Personality tests: pro-growth or anti-identity?

The concept of self-discovery has undergone critical changes and shifts along with the rise of the internet. As media consumers eagerly attempt to fit in with trends and change themselves for public approval, personality tests have been a determinant in the spread of superficial identities. 

As individuals rush to learn about themselves, from their 16Personalities type to what kind of pasta they are, nobody is immune to curiosity regarding self-discovery. 

The most popular personality test is the classic Myers-Briggs test, more well-recognized as the 16Personalities test. Individuals take a 93-question survey answering questions about themselves and receive a four-letter determinant. 

The test’s creators, Katharine Cook Briggs and Isabel Briggs Myers, were especially interested in Carl Jung’s research, namely his book “Psychological Types.” This initiative led to the identification of Myers–Briggs Type Indicator (MBTI) types, which opened a gate for thousands of new identity tests. 

With the expansion of internet browsers, these tests are easily accessible and a form of entertainment or self-discovery for all. These surveys and questionnaires have a common determinant; following submission, the test-taker supposedly fits into a boxed category related to the topic. 

Although many use these tests for entertainment, it is crucial to note that these results can subconsciously alter the user’s self-perception. 

The creators of personality tests tend to advertise them in a way that appeals to those who are emotionally vulnerable. 

Individuals who lack a sense of self or hope to explore multi-faceted sides of themselves may conduct these surveys to grasp new sides of themselves, which ultimately becomes ineffective when strict labels only leave less room for development. 

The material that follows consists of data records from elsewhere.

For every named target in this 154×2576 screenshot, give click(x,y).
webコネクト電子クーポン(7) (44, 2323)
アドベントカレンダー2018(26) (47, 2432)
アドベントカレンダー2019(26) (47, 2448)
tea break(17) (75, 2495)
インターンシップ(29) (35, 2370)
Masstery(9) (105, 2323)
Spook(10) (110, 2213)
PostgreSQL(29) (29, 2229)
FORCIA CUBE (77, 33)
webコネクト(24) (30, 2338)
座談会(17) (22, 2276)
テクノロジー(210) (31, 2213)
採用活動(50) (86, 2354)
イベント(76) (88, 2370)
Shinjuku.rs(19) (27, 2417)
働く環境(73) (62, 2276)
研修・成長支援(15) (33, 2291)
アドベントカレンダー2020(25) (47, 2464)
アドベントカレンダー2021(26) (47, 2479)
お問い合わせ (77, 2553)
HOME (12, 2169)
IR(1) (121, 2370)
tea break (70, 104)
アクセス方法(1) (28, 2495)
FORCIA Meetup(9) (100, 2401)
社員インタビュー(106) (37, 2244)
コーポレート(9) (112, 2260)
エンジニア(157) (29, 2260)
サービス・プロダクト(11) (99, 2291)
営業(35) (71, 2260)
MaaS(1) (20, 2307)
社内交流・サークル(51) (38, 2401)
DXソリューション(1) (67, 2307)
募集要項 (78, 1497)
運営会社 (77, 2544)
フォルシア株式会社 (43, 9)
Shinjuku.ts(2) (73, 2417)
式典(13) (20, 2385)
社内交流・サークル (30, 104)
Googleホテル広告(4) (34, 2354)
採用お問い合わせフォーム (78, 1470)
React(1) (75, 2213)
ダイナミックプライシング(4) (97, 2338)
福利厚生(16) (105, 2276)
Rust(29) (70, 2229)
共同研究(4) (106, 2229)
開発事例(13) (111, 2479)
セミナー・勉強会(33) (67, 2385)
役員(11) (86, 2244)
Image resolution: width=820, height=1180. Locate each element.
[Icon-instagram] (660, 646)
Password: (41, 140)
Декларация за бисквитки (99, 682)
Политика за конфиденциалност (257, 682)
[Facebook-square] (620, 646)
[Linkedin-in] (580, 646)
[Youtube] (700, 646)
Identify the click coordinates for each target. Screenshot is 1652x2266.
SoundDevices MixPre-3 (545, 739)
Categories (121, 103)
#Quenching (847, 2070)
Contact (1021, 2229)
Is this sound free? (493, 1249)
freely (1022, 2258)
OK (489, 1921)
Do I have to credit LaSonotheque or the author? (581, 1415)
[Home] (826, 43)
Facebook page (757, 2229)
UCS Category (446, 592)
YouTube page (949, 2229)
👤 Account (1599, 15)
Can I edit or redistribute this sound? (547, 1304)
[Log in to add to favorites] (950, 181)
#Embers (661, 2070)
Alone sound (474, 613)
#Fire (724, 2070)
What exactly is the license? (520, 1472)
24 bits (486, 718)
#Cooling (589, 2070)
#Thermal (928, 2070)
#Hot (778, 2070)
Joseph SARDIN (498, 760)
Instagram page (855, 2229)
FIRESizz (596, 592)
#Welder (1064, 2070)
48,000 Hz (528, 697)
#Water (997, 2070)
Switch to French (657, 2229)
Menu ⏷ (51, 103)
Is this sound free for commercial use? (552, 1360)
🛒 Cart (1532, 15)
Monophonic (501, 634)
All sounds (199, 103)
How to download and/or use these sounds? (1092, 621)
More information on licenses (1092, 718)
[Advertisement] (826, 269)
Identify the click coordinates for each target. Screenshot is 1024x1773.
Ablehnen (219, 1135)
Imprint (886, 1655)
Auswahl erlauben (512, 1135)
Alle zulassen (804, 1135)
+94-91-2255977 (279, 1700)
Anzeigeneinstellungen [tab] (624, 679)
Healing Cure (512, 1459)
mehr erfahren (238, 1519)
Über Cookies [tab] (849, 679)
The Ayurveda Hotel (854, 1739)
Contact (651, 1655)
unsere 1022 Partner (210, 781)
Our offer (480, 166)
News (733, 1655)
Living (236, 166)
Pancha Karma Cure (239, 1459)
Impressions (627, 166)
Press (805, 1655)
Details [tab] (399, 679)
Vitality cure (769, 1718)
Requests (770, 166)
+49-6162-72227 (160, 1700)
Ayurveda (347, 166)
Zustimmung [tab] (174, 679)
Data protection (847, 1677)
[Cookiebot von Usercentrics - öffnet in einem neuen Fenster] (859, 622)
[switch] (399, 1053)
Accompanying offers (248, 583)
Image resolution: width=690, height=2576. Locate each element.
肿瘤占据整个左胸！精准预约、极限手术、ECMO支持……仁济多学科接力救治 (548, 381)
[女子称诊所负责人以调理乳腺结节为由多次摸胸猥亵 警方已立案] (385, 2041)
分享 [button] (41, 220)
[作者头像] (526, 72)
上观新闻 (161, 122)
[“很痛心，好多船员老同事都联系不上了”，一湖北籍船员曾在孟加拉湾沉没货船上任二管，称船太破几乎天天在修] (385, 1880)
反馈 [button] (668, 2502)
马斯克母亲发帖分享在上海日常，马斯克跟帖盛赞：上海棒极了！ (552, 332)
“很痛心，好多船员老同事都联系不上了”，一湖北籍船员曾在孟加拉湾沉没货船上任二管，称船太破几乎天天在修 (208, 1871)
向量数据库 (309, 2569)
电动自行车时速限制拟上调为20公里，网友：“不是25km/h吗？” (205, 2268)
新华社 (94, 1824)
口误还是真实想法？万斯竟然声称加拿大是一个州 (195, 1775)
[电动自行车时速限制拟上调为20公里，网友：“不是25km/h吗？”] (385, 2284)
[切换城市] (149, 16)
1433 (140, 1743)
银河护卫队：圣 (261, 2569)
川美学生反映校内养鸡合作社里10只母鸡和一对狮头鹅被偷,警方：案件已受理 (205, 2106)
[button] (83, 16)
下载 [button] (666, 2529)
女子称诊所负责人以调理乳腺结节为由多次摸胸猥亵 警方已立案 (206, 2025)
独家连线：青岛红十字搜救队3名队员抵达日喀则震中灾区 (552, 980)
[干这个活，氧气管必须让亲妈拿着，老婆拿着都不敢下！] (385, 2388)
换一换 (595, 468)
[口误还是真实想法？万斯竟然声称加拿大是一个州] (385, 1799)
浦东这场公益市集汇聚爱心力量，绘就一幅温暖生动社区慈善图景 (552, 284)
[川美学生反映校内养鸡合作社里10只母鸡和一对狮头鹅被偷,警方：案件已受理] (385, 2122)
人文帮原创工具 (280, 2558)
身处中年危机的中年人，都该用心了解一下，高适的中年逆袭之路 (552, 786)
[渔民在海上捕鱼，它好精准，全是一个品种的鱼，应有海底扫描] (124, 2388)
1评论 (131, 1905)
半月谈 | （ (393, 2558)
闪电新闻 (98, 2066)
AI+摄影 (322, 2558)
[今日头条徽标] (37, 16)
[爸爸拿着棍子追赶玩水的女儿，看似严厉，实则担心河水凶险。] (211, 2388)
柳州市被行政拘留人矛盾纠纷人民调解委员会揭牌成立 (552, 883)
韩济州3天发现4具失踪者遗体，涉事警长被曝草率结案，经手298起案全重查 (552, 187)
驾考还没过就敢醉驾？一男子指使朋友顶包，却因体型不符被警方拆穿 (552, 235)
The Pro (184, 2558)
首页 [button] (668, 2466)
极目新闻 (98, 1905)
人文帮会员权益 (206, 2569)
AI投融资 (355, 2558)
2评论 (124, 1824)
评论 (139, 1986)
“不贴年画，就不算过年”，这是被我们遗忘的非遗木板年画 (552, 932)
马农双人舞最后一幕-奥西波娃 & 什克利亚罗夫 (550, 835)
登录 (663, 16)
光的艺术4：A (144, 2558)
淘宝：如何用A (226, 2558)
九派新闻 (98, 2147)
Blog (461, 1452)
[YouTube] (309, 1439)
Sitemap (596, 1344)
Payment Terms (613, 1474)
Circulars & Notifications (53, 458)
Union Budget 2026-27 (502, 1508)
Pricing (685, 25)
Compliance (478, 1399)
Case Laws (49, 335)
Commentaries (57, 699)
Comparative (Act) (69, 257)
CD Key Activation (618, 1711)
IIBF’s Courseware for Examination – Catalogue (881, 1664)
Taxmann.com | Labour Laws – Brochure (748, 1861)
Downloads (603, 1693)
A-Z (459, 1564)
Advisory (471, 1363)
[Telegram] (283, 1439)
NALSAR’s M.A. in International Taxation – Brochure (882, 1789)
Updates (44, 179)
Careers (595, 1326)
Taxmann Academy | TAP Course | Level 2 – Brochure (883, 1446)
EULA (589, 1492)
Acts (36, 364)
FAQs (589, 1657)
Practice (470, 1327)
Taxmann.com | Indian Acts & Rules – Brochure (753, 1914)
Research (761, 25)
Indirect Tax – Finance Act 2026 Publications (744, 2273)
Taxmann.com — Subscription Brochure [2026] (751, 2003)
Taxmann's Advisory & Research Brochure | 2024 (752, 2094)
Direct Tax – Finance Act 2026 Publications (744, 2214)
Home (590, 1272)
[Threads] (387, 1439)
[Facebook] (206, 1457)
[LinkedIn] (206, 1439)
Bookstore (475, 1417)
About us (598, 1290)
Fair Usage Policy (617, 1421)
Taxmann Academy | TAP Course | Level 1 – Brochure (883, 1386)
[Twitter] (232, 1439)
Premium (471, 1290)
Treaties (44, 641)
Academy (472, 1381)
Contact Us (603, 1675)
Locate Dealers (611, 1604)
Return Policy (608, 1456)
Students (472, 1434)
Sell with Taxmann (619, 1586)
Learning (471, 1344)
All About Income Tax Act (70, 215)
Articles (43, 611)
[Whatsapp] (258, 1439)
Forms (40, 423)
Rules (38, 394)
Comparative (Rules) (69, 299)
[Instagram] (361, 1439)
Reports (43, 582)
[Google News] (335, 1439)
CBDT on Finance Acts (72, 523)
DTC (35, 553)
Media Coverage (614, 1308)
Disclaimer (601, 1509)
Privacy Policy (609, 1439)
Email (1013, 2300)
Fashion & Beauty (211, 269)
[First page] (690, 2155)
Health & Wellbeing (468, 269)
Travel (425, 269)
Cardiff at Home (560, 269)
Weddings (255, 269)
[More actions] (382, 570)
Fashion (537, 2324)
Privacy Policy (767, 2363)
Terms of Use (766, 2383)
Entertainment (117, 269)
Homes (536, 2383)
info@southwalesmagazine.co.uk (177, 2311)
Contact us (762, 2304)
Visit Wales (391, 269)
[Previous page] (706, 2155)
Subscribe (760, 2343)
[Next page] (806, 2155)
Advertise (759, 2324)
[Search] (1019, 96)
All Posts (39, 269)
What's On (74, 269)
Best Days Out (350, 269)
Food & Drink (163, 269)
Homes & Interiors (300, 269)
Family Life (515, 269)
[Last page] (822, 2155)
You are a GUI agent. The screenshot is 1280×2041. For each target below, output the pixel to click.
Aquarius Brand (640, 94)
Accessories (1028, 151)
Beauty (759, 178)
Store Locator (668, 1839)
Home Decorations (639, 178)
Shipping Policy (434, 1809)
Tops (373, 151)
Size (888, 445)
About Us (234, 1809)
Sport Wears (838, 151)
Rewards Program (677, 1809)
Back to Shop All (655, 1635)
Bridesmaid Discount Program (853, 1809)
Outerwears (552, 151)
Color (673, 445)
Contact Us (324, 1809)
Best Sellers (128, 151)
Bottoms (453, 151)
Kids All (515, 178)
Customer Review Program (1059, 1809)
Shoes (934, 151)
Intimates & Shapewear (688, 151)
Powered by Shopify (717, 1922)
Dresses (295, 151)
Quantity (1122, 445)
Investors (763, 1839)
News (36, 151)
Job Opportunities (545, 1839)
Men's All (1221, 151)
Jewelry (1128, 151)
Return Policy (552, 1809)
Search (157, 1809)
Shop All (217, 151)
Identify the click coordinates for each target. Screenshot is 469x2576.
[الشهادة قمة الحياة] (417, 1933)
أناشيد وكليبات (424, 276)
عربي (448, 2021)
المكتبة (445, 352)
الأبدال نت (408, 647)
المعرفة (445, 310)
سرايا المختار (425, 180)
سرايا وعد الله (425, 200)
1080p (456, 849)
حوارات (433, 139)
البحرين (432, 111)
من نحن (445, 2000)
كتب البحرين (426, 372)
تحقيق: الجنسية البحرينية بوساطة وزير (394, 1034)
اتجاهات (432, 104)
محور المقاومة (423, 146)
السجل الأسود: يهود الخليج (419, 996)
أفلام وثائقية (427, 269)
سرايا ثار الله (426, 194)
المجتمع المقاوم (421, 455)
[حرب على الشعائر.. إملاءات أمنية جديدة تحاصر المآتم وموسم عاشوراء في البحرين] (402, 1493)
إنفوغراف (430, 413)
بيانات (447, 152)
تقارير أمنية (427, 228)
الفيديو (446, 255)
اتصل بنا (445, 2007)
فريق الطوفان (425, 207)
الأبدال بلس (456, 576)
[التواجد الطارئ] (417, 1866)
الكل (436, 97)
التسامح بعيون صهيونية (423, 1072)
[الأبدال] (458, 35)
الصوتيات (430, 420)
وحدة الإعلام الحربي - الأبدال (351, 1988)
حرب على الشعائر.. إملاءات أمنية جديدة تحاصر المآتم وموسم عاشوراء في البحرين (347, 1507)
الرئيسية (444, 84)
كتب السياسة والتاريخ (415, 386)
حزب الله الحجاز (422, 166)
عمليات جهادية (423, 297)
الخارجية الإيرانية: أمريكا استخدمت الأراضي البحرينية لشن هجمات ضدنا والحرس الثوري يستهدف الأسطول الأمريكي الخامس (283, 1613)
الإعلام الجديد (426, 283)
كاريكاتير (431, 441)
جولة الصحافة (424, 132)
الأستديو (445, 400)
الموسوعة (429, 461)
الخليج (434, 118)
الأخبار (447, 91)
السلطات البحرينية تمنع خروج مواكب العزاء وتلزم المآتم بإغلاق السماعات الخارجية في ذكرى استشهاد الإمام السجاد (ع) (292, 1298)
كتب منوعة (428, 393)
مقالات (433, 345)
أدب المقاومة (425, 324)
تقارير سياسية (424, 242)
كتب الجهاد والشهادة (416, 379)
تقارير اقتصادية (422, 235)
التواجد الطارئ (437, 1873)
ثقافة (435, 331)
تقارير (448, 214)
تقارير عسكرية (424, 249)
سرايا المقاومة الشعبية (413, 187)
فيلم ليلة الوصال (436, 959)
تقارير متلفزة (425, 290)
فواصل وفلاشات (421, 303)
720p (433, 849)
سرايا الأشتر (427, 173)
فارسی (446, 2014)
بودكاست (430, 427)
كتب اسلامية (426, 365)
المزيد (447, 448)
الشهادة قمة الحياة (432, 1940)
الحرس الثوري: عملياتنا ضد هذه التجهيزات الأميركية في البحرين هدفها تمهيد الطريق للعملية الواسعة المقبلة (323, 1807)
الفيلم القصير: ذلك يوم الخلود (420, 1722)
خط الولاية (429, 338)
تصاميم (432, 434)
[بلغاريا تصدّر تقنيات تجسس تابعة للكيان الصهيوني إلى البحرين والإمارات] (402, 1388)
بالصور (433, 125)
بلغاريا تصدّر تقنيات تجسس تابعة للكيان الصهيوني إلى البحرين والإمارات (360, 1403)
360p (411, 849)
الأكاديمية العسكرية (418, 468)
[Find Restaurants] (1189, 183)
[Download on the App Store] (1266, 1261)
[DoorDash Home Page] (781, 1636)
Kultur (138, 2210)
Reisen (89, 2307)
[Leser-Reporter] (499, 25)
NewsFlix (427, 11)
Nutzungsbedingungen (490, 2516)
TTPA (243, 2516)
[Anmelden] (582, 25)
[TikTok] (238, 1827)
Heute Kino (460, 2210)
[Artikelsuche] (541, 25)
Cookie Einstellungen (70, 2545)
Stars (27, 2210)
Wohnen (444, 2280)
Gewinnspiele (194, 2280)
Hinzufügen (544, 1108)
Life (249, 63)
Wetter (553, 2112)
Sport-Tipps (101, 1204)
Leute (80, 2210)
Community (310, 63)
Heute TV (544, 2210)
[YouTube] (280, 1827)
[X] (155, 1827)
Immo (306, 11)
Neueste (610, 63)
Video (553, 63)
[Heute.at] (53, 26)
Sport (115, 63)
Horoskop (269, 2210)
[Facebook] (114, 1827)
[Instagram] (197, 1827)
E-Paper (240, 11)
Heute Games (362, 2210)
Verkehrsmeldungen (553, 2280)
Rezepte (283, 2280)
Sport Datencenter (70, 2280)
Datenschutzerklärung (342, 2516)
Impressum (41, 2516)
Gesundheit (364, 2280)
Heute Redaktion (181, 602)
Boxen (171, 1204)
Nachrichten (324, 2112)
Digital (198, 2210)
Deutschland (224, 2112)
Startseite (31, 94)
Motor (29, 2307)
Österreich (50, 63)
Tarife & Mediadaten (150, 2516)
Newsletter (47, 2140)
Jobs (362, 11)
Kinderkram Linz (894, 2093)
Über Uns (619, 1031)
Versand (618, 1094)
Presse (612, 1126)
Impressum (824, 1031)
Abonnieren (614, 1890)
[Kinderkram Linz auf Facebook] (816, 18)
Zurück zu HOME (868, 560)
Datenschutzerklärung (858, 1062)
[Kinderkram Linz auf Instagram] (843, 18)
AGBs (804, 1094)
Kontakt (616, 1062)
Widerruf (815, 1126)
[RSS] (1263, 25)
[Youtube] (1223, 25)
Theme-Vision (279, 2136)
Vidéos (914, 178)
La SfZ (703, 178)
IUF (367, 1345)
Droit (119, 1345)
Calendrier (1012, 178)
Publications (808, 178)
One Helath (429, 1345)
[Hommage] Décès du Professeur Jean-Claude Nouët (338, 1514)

These test-takers are likely to be clueless about the underlying biases of these surveys, as many are desperate for some sort of outsider analysis about themselves.

Survey-based personality tests with defined results rather than open-ended descriptions encourage examinees to broaden their horizons and answer questions about themselves free of bias. The irony lies within answering the questions themselves. 

Subconsciously, test-takers will select options they want to understand themselves as, disregarding their image in the eyes of outsiders. Very few people have enough self-awareness to confidently agree with the statements that could trigger feelings of inadequacy. 

Users tend to take tests to receive the desired results rather than answering questions with authenticity. This concept encourages individuals to consider whether personality tests promote growth or hinder authenticity among test-takers.

Many believe these tests are solely for entertainment or self-discovery. Within the past decade, some employers and managers have considered personality tests during job applications or other important decisions. Many employees fill out personality questionnaires or surveys to discover their strengths and weaknesses in exchange for unsolicited advice from websites. 

All personality tests have automated responses according to the personality of the best fit. The lack of personalization among these test results can lead to unnecessary suggestions or comments. Meaningful advice cannot be offered by these tests without having a personal understanding of the individual.Putting labels on individuals without an improved grasp of them contributes to a broader societal issue. Many choose to oversimplify certain human traits, which results in individuals’ complex personalities being overlooked by a reduced label. People are often identified by others with oversimplified personality traits, which stick to an individual, thus disregarding the need for self-discovery. 

In this age of insecurity and longing for personality, most people have low autonomy, meaning they cannot govern themselves. Those with low autonomy tend to take others’ thoughts into more consideration than their own, which results in an unhealthy mindset of appealing to outsiders’ expectations. These closed labels on different personalities and characteristics can hinder human growth as people conform to their labels rather than choosing to explore new sides of themselves. 

Wholly, personality tests and limited labels do more harm than good — without a personal connection with an individual, assigning them different traits and listing their weaknesses will only confuse them more, hindering self-exploration. These tests often describe one’s shortcomings, which utilize emotional appeals to take advantage of the test-taker. This defect only creates an outlet for inauthenticity as people tinker with their characteristics to fit into a specific stereotype or label. Stereotyping prohibits diversity among different personalities, which results in a uniform mindset regarding personality.

One way to combat these labels is through counseling, often an outlet for self-discovery and social awareness. Opening up to a therapist or a trusted individual for advice opens a window of possibilities. Complex personalities can shine through face-to-face interactions rather than limited interpretation through broad, biased questionnaires. 

Meaningful advice is offered specific to an individual’s situation, counter to the automated results personality tests provide. Another outlet for personality exploration is journaling, which creates a sense of self-awareness through personal dialogue and reflection. Completing this exercise individually without other distractions or stereotypes enhances mindfulness and prohibits outside judgment.

In a world defined by stereotypical labels, the path to genuine self-discovery remains a unique journey. By blocking out the uniform labels encouraged by personality tests and practicing self-discovery exercises, each individual can truly become free of stereotyping through mindfulness and self-reflection.